Data extract:
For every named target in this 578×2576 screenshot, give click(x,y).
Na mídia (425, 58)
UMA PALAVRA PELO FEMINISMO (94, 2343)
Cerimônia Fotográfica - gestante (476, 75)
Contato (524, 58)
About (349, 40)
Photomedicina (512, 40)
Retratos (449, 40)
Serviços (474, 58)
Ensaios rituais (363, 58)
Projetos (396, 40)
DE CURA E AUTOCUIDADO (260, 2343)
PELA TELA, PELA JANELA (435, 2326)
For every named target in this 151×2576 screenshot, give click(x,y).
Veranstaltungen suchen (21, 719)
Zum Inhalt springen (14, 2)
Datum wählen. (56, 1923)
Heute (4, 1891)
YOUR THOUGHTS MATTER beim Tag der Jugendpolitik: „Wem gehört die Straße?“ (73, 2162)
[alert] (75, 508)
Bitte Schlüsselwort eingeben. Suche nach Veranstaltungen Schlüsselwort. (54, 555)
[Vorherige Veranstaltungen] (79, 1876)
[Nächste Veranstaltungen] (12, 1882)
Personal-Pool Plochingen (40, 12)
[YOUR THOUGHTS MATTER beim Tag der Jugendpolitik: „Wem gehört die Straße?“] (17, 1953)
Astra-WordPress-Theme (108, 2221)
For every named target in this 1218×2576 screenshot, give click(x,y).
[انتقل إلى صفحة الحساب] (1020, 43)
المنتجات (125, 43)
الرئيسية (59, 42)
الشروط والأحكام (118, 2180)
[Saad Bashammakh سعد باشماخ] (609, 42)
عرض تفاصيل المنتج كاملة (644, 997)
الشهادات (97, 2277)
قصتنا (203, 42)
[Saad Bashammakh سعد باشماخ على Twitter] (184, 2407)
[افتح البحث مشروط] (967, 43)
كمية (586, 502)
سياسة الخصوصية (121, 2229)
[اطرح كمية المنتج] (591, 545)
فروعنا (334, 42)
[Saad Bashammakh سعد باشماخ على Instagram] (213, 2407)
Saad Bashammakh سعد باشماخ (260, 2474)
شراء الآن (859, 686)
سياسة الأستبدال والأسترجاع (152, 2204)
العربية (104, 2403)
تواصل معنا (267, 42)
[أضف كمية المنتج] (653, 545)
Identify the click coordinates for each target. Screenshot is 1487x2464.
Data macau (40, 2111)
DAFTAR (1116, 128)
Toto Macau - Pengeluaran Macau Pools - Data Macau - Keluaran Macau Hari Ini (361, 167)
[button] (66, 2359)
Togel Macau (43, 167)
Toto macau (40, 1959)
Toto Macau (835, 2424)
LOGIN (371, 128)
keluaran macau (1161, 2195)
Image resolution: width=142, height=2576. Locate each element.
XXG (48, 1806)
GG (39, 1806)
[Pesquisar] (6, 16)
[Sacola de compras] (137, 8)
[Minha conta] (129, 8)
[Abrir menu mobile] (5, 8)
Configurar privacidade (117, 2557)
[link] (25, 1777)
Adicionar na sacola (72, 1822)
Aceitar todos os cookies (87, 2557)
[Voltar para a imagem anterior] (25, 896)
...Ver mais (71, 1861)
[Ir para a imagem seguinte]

Task directions: Start at the first line and transcribe the data exactly through the last.

Expected output:
For every named target in this 578×2576 screenshot, give click(x,y).
Na mídia (425, 58)
UMA PALAVRA PELO FEMINISMO (94, 2343)
Cerimônia Fotográfica - gestante (476, 75)
Contato (524, 58)
About (349, 40)
Photomedicina (512, 40)
Retratos (449, 40)
Serviços (474, 58)
Ensaios rituais (363, 58)
Projetos (396, 40)
DE CURA E AUTOCUIDADO (260, 2343)
PELA TELA, PELA JANELA (435, 2326)
For every named target in this 151×2576 screenshot, give click(x,y).
Veranstaltungen suchen (21, 719)
Zum Inhalt springen (14, 2)
Datum wählen. (56, 1923)
Heute (4, 1891)
YOUR THOUGHTS MATTER beim Tag der Jugendpolitik: „Wem gehört die Straße?“ (73, 2162)
[alert] (75, 508)
Bitte Schlüsselwort eingeben. Suche nach Veranstaltungen Schlüsselwort. (54, 555)
[Vorherige Veranstaltungen] (79, 1876)
[Nächste Veranstaltungen] (12, 1882)
Personal-Pool Plochingen (40, 12)
[YOUR THOUGHTS MATTER beim Tag der Jugendpolitik: „Wem gehört die Straße?“] (17, 1953)
Astra-WordPress-Theme (108, 2221)
For every named target in this 1218×2576 screenshot, give click(x,y).
[انتقل إلى صفحة الحساب] (1020, 43)
المنتجات (125, 43)
الرئيسية (59, 42)
الشروط والأحكام (118, 2180)
[Saad Bashammakh سعد باشماخ] (609, 42)
عرض تفاصيل المنتج كاملة (644, 997)
الشهادات (97, 2277)
قصتنا (203, 42)
[Saad Bashammakh سعد باشماخ على Twitter] (184, 2407)
[افتح البحث مشروط] (967, 43)
كمية (586, 502)
سياسة الخصوصية (121, 2229)
[اطرح كمية المنتج] (591, 545)
فروعنا (334, 42)
[Saad Bashammakh سعد باشماخ على Instagram] (213, 2407)
Saad Bashammakh سعد باشماخ (260, 2474)
شراء الآن (859, 686)
سياسة الأستبدال والأسترجاع (152, 2204)
العربية (104, 2403)
تواصل معنا (267, 42)
[أضف كمية المنتج] (653, 545)
Identify the click coordinates for each target. Screenshot is 1487x2464.
Data macau (40, 2111)
DAFTAR (1116, 128)
Toto Macau - Pengeluaran Macau Pools - Data Macau - Keluaran Macau Hari Ini (361, 167)
[button] (66, 2359)
Togel Macau (43, 167)
Toto macau (40, 1959)
Toto Macau (835, 2424)
LOGIN (371, 128)
keluaran macau (1161, 2195)
Image resolution: width=142, height=2576. Locate each element.
XXG (48, 1806)
GG (39, 1806)
[Pesquisar] (6, 16)
[Sacola de compras] (137, 8)
[Minha conta] (129, 8)
[Abrir menu mobile] (5, 8)
Configurar privacidade (117, 2557)
[link] (25, 1777)
Adicionar na sacola (72, 1822)
Aceitar todos os cookies (87, 2557)
[Voltar para a imagem anterior] (25, 896)
...Ver mais (71, 1861)
[Ir para a imagem seguinte]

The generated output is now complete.